## TASK MATERIAL
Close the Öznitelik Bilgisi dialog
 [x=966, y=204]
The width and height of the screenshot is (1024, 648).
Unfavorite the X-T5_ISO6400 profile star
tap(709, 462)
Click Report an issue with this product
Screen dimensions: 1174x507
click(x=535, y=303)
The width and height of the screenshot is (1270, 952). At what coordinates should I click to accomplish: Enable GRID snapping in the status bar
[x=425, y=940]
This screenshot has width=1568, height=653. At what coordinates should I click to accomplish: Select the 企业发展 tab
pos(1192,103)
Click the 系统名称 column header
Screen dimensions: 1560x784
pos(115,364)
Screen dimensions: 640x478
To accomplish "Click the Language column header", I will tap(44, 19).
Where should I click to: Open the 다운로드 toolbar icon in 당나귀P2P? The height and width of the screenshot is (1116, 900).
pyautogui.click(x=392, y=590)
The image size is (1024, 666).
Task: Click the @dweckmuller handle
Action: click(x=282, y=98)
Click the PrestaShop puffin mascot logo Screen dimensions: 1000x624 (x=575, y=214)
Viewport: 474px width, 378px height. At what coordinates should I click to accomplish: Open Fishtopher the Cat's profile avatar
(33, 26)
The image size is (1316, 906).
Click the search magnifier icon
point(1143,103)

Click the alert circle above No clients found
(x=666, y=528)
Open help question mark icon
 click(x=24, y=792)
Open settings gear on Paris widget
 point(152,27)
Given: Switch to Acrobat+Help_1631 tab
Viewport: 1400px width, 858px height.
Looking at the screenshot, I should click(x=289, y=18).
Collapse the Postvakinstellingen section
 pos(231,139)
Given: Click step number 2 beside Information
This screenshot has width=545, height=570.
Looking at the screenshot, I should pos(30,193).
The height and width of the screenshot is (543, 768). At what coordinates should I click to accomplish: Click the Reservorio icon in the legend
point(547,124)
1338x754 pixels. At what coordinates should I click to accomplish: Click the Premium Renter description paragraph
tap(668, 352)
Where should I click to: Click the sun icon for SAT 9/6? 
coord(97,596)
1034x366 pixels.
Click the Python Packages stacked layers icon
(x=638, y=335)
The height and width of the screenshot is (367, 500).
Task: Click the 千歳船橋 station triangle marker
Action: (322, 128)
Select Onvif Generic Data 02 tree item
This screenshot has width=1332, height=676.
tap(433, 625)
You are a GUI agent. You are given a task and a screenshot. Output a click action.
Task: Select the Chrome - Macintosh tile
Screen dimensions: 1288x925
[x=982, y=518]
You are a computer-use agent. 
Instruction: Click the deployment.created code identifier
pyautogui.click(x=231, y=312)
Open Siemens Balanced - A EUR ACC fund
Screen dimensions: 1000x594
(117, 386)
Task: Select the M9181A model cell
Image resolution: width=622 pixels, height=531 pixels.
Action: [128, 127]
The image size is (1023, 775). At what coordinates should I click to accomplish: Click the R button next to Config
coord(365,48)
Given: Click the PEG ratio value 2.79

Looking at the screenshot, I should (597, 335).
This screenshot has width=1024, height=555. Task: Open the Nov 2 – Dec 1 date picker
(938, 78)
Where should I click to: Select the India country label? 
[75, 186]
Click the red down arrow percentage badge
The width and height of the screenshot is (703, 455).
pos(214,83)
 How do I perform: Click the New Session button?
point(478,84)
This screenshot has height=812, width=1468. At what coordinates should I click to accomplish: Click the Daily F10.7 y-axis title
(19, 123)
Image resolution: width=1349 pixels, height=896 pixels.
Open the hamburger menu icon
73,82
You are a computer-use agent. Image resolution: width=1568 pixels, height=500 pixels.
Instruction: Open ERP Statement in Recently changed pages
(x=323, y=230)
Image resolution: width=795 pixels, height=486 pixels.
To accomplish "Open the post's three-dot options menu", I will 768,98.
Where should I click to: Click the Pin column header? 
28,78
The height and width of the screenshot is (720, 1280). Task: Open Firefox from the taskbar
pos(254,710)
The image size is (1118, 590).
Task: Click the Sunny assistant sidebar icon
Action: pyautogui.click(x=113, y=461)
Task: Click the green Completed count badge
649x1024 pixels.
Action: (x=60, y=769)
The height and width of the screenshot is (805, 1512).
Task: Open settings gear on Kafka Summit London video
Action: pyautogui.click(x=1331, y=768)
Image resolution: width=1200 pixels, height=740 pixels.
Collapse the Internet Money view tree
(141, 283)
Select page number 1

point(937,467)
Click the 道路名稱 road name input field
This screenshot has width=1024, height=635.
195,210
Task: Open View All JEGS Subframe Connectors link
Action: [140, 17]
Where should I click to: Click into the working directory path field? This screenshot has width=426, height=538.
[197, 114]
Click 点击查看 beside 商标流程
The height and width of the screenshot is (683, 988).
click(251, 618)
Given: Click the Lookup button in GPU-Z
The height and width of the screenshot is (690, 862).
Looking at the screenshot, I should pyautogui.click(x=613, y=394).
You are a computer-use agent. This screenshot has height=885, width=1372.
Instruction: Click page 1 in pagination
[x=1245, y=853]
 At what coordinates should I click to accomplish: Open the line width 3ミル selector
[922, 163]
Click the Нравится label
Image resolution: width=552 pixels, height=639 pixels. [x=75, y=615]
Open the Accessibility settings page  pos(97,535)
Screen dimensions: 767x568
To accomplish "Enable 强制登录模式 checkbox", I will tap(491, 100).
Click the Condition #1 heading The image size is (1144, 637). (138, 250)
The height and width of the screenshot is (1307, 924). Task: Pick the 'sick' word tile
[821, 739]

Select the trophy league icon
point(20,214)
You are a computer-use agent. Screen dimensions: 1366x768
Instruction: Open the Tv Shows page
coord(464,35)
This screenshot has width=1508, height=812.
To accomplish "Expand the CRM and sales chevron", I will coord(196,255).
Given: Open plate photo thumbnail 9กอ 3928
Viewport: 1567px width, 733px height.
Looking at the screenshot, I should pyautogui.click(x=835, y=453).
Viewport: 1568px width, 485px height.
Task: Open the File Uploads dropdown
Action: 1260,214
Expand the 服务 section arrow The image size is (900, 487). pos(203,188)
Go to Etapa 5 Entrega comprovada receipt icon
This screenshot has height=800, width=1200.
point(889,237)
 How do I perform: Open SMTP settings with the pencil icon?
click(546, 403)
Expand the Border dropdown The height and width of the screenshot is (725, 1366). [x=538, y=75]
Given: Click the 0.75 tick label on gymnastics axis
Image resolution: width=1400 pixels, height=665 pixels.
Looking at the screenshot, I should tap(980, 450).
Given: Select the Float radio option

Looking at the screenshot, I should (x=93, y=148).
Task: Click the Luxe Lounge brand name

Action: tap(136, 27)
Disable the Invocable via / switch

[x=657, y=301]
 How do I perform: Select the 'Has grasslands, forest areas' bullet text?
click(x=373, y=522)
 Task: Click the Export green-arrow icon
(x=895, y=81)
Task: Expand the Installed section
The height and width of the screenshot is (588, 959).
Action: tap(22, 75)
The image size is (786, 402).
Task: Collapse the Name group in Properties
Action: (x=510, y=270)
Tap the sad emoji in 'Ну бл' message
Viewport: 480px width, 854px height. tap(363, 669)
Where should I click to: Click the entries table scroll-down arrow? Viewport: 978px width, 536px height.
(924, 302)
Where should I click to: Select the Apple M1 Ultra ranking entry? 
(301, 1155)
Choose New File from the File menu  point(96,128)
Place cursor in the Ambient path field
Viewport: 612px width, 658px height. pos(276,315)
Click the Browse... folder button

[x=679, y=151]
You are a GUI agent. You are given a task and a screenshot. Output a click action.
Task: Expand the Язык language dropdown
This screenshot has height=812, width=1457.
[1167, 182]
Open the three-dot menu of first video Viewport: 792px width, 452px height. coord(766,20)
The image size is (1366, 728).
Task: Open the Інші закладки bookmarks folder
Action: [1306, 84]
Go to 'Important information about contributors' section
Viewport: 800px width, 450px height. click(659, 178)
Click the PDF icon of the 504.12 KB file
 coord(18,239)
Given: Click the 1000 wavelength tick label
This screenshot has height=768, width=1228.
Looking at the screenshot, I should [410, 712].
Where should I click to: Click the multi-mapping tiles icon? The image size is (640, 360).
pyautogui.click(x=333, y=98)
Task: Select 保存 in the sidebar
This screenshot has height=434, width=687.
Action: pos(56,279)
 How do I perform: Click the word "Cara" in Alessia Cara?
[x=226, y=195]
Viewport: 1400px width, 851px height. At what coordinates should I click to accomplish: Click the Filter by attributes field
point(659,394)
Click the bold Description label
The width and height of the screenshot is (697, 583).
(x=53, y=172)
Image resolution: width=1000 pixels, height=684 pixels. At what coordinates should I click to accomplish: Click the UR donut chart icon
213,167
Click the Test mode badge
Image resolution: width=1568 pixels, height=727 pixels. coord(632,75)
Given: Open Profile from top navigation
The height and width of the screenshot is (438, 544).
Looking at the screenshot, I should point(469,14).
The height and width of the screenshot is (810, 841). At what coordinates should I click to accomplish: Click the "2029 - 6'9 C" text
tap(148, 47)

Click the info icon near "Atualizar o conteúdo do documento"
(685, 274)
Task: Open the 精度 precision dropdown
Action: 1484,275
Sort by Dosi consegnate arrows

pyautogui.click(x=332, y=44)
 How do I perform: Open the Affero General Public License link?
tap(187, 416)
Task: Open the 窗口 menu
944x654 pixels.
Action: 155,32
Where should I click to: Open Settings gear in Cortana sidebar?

## WHAT YOU ARE ASKED TO DO
Retype the records from the line with "The width and height of the screenshot is (1270, 952)." to the line with "pos(115,364)", both included, with each line kept identical.

## ANSWER TO THE EXERCISE
The width and height of the screenshot is (1270, 952). At what coordinates should I click to accomplish: Enable GRID snapping in the status bar
[x=425, y=940]
This screenshot has width=1568, height=653. At what coordinates should I click to accomplish: Select the 企业发展 tab
pos(1192,103)
Click the 系统名称 column header
Screen dimensions: 1560x784
pos(115,364)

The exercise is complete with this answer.